EXERCISE -
Starting from the line in which "Click the dark red end of colorbar" appears, set down each line exactly through the end of the listing, and nothing else. Leave out pictures.
-=-=-=-=-
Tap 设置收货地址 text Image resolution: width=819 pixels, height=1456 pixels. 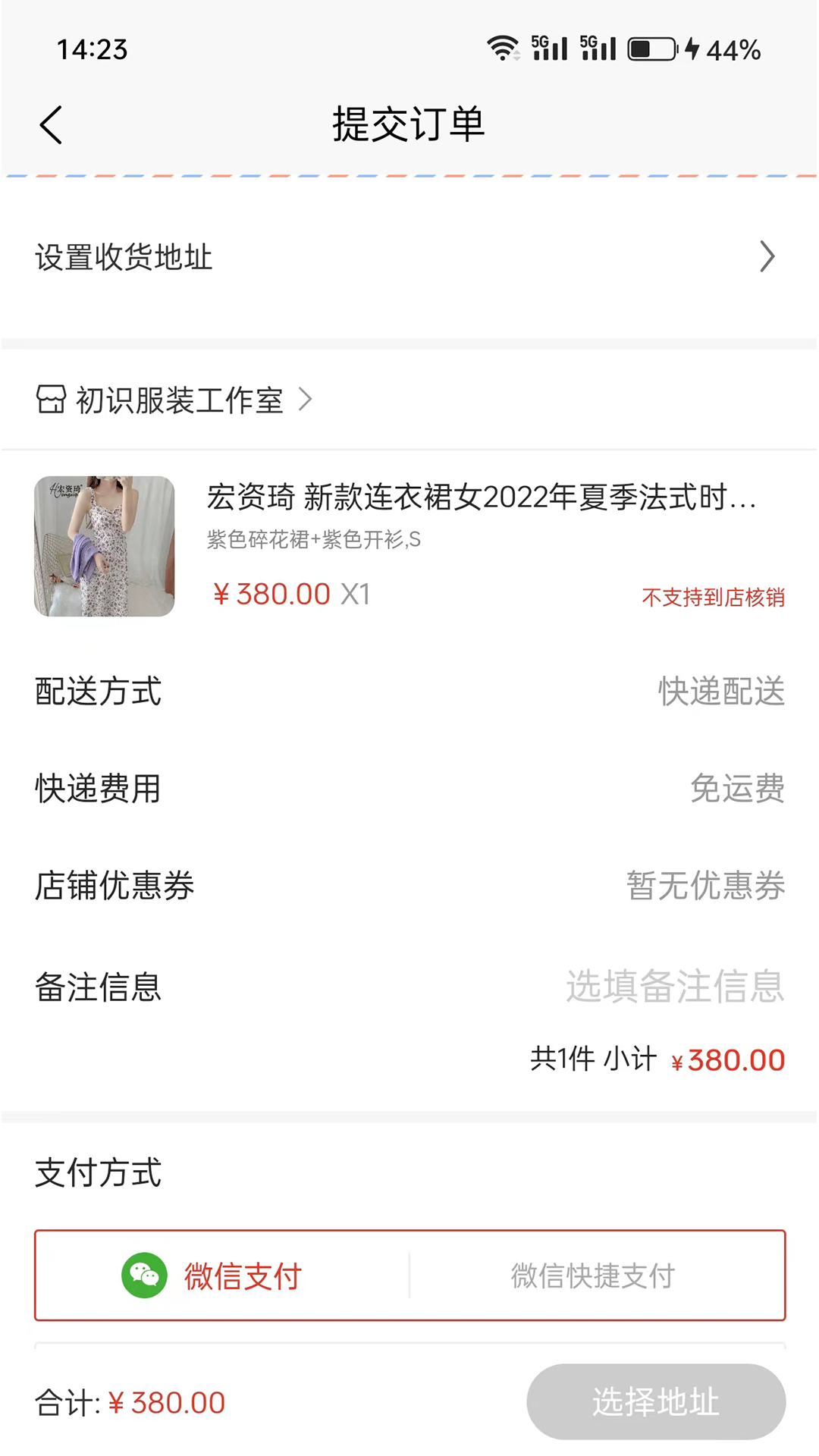(x=124, y=257)

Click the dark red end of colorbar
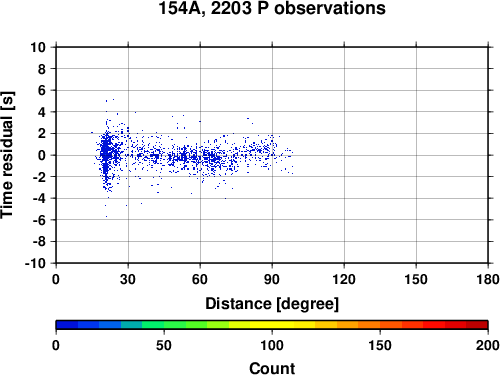477,325
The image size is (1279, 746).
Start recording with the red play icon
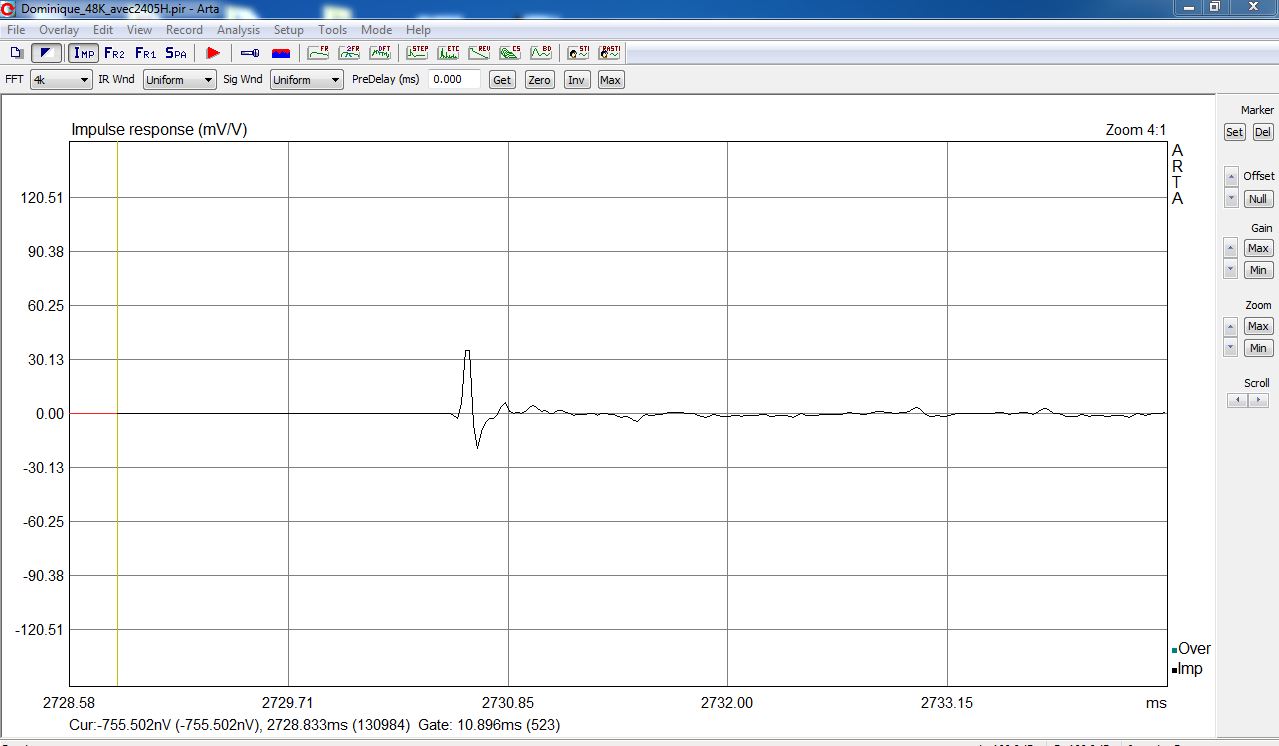[212, 53]
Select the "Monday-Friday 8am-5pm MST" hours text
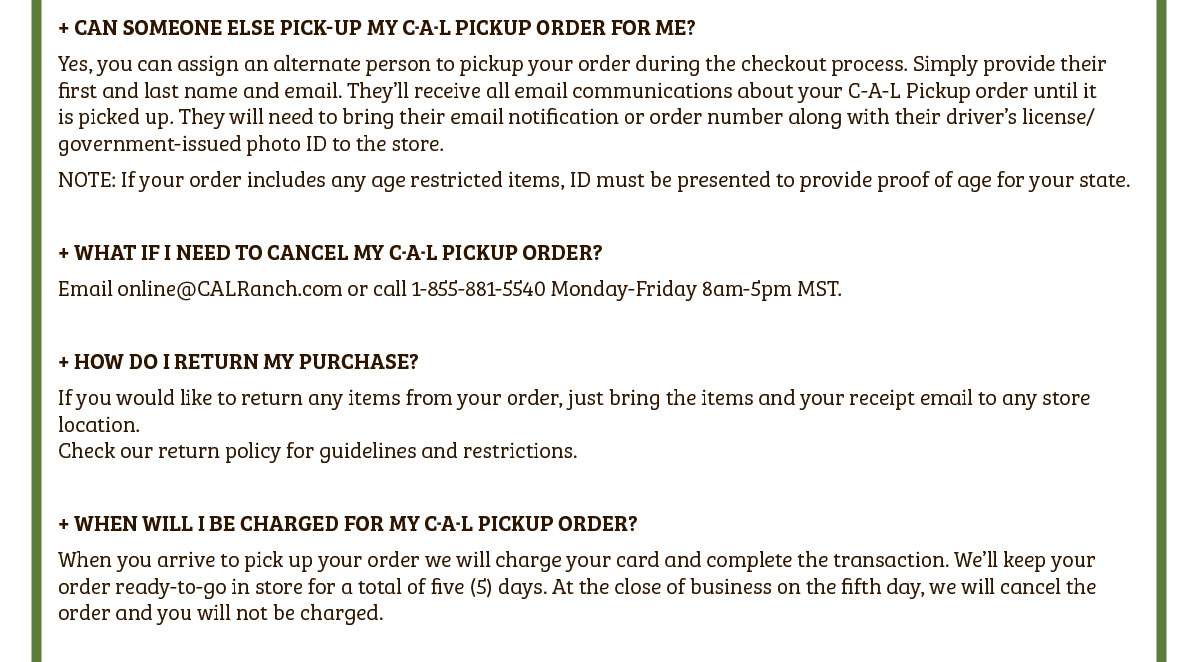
-=-=-=-=-
SOLUTION -
Click the dark red end of colorbar
477,325
The image size is (1279, 746).
Start recording with the red play icon
[212, 53]
Select the "Monday-Friday 8am-5pm MST" hours text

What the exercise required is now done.